▶ **Quoted text**:
Denote our $ N>(p-1)m$ vectors $ x_i=(a_1^i,a_2^i,\dots,a_m^i)$, $ i$ varies from 1 to $ N$. Then we need to find $ \epsilon_i\in\{0,1\}$ such that $ m$ linear forms $ l_k(\epsilon_1,\epsilon_2,\dots,\epsilon_N): =\sum_{i=1}^N a_i^k\epsilon_i=0$ vanish for $ k=1$, $ 2$, $ \dots$, $ m$. Also, not all $ \epsilon$'s must vanish.

It is a standard application of Combinatorial Nullstellensatz, maybe it is called Chevalley-Waring theorem.

▶ **Dataset records**:
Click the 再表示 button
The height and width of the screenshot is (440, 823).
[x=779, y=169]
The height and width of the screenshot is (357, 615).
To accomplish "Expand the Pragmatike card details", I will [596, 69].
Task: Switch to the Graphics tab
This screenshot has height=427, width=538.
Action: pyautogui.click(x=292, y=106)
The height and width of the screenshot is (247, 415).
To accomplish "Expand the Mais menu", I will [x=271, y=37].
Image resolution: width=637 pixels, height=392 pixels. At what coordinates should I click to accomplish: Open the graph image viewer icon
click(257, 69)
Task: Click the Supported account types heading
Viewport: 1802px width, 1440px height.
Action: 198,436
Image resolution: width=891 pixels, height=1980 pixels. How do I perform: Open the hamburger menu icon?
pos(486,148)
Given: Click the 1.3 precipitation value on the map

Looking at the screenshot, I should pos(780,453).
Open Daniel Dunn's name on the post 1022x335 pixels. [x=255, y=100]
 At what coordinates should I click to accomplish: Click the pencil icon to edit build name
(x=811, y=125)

▶ **Problems and tasks**:
a - In the post on vanishing linear forms, list the arguments written inside the parentheses of l_k, leaving out the ellipsis.
b - Shift the click coordinates in the answers of the entries by -29 and write out the lines again, the entries' own wording included. Begin at the first line of the entries and stop after the line that contains "Action: pyautogui.click(x=292, y=106)".

▶ **Answers to the exercises**:
a - ε_1, ε_2, ε_N

b -
Click the 再表示 button
The height and width of the screenshot is (440, 823).
[x=750, y=140]
The height and width of the screenshot is (357, 615).
To accomplish "Expand the Pragmatike card details", I will [567, 40].
Task: Switch to the Graphics tab
This screenshot has height=427, width=538.
Action: pyautogui.click(x=263, y=77)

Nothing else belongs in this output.